[[ TASK INPUT, beginning ]]

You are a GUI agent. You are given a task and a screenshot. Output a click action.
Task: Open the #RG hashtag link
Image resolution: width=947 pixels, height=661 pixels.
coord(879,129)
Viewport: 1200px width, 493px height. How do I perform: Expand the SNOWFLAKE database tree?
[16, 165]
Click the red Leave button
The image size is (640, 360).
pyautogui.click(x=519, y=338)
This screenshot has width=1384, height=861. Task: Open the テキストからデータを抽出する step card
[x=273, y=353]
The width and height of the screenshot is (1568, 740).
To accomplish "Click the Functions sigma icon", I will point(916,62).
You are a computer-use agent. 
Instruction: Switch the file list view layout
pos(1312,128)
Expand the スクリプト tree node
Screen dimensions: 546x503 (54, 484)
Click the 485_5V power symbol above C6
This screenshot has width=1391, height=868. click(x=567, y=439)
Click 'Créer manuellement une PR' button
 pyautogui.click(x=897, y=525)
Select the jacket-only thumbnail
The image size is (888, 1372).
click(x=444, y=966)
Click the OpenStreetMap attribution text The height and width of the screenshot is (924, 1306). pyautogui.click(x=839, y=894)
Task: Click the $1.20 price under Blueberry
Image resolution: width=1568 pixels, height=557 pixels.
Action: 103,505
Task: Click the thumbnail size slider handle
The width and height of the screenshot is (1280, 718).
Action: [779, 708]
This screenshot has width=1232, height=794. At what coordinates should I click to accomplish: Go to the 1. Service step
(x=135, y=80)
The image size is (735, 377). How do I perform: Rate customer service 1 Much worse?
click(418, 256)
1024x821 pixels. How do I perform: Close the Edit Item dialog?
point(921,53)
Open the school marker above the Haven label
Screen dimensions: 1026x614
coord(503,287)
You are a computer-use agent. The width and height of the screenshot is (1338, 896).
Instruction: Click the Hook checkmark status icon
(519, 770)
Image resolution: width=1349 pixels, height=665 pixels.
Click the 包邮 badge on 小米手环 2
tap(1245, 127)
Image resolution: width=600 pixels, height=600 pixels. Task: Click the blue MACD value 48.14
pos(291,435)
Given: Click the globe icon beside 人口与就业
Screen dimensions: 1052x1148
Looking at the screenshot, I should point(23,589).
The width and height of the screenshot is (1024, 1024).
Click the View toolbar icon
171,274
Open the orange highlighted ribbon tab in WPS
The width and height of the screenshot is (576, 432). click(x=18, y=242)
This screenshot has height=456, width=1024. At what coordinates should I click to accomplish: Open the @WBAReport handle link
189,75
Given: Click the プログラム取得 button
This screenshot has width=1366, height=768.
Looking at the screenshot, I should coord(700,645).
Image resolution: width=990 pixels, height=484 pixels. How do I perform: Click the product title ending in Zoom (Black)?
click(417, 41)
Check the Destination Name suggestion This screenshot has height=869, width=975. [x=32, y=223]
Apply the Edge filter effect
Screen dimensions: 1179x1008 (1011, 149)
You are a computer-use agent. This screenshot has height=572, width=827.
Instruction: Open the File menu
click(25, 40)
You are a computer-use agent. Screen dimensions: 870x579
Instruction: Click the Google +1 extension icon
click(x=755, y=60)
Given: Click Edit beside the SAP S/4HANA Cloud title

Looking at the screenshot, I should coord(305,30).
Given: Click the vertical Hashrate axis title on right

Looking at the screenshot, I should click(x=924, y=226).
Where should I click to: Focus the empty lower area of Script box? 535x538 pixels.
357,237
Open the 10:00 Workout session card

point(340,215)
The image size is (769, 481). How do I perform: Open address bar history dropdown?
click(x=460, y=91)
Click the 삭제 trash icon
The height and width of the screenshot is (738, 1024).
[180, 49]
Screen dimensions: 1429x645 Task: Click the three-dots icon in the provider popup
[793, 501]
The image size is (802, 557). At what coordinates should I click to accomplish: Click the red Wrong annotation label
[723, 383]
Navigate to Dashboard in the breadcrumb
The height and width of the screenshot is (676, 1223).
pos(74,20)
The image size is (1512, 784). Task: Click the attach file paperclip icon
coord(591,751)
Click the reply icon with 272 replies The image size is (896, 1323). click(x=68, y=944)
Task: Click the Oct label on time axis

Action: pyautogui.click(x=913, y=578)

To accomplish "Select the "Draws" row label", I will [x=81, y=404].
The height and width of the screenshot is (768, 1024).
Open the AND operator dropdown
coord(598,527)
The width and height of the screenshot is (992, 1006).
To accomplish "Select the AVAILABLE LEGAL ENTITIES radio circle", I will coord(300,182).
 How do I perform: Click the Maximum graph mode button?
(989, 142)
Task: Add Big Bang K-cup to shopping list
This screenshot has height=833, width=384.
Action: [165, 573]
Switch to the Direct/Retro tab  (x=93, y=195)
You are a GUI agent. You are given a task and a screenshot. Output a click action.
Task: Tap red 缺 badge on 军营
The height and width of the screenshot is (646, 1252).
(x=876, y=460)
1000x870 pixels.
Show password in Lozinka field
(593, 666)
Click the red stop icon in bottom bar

[[ TASK INPUT, end ]]

**WORK TASK**.
When copying the data above, keep every line exactly as written.

**RESULT BELOW**.
You are a GUI agent. You are given a task and a screenshot. Output a click action.
Task: Open the #RG hashtag link
Image resolution: width=947 pixels, height=661 pixels.
coord(879,129)
Viewport: 1200px width, 493px height. How do I perform: Expand the SNOWFLAKE database tree?
[16, 165]
Click the red Leave button
The image size is (640, 360).
pyautogui.click(x=519, y=338)
This screenshot has width=1384, height=861. Task: Open the テキストからデータを抽出する step card
[x=273, y=353]
The width and height of the screenshot is (1568, 740).
To accomplish "Click the Functions sigma icon", I will point(916,62).
You are a computer-use agent. 
Instruction: Switch the file list view layout
pos(1312,128)
Expand the スクリプト tree node
Screen dimensions: 546x503 (54, 484)
Click the 485_5V power symbol above C6
This screenshot has width=1391, height=868. click(x=567, y=439)
Click 'Créer manuellement une PR' button
 pyautogui.click(x=897, y=525)
Select the jacket-only thumbnail
The image size is (888, 1372).
click(x=444, y=966)
Click the OpenStreetMap attribution text The height and width of the screenshot is (924, 1306). pyautogui.click(x=839, y=894)
Task: Click the $1.20 price under Blueberry
Image resolution: width=1568 pixels, height=557 pixels.
Action: 103,505
Task: Click the thumbnail size slider handle
The width and height of the screenshot is (1280, 718).
Action: [779, 708]
This screenshot has width=1232, height=794. At what coordinates should I click to accomplish: Go to the 1. Service step
(x=135, y=80)
The image size is (735, 377). How do I perform: Rate customer service 1 Much worse?
click(418, 256)
1024x821 pixels. How do I perform: Close the Edit Item dialog?
point(921,53)
Open the school marker above the Haven label
Screen dimensions: 1026x614
coord(503,287)
You are a computer-use agent. The width and height of the screenshot is (1338, 896).
Instruction: Click the Hook checkmark status icon
(519, 770)
Image resolution: width=1349 pixels, height=665 pixels.
Click the 包邮 badge on 小米手环 2
tap(1245, 127)
Image resolution: width=600 pixels, height=600 pixels. Task: Click the blue MACD value 48.14
pos(291,435)
Given: Click the globe icon beside 人口与就业
Screen dimensions: 1052x1148
Looking at the screenshot, I should point(23,589).
The width and height of the screenshot is (1024, 1024).
Click the View toolbar icon
171,274
Open the orange highlighted ribbon tab in WPS
The width and height of the screenshot is (576, 432). click(x=18, y=242)
This screenshot has height=456, width=1024. At what coordinates should I click to accomplish: Open the @WBAReport handle link
189,75
Given: Click the プログラム取得 button
This screenshot has width=1366, height=768.
Looking at the screenshot, I should coord(700,645).
Image resolution: width=990 pixels, height=484 pixels. How do I perform: Click the product title ending in Zoom (Black)?
click(417, 41)
Check the Destination Name suggestion This screenshot has height=869, width=975. [x=32, y=223]
Apply the Edge filter effect
Screen dimensions: 1179x1008 (1011, 149)
You are a computer-use agent. This screenshot has height=572, width=827.
Instruction: Open the File menu
click(25, 40)
You are a computer-use agent. Screen dimensions: 870x579
Instruction: Click the Google +1 extension icon
click(x=755, y=60)
Given: Click Edit beside the SAP S/4HANA Cloud title

Looking at the screenshot, I should coord(305,30).
Given: Click the vertical Hashrate axis title on right

Looking at the screenshot, I should click(x=924, y=226).
Where should I click to: Focus the empty lower area of Script box? 535x538 pixels.
357,237
Open the 10:00 Workout session card

point(340,215)
The image size is (769, 481). How do I perform: Open address bar history dropdown?
click(x=460, y=91)
Click the 삭제 trash icon
The height and width of the screenshot is (738, 1024).
[180, 49]
Screen dimensions: 1429x645 Task: Click the three-dots icon in the provider popup
[793, 501]
The image size is (802, 557). At what coordinates should I click to accomplish: Click the red Wrong annotation label
[723, 383]
Navigate to Dashboard in the breadcrumb
The height and width of the screenshot is (676, 1223).
pos(74,20)
The image size is (1512, 784). Task: Click the attach file paperclip icon
coord(591,751)
Click the reply icon with 272 replies The image size is (896, 1323). click(x=68, y=944)
Task: Click the Oct label on time axis

Action: pyautogui.click(x=913, y=578)

To accomplish "Select the "Draws" row label", I will [x=81, y=404].
The height and width of the screenshot is (768, 1024).
Open the AND operator dropdown
coord(598,527)
The width and height of the screenshot is (992, 1006).
To accomplish "Select the AVAILABLE LEGAL ENTITIES radio circle", I will coord(300,182).
 How do I perform: Click the Maximum graph mode button?
(989, 142)
Task: Add Big Bang K-cup to shopping list
This screenshot has height=833, width=384.
Action: [165, 573]
Switch to the Direct/Retro tab  (x=93, y=195)
You are a GUI agent. You are given a task and a screenshot. Output a click action.
Task: Tap red 缺 badge on 军营
The height and width of the screenshot is (646, 1252).
(x=876, y=460)
1000x870 pixels.
Show password in Lozinka field
(593, 666)
Click the red stop icon in bottom bar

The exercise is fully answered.